Task requirements: Which lines in the records below contain the string "Open", matching case exactly? Locate each one and copy it in full.

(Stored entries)
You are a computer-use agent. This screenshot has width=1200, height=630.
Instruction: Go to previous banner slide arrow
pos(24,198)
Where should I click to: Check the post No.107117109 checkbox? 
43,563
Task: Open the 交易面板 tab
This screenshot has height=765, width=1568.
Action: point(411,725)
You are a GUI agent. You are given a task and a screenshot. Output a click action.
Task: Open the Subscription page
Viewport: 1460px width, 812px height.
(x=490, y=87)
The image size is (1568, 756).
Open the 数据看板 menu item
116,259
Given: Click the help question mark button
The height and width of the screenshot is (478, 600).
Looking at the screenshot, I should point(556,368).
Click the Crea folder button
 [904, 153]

Solution for this exercise:
Task: Open the 交易面板 tab
Task: Open the Subscription page
Open the 数据看板 menu item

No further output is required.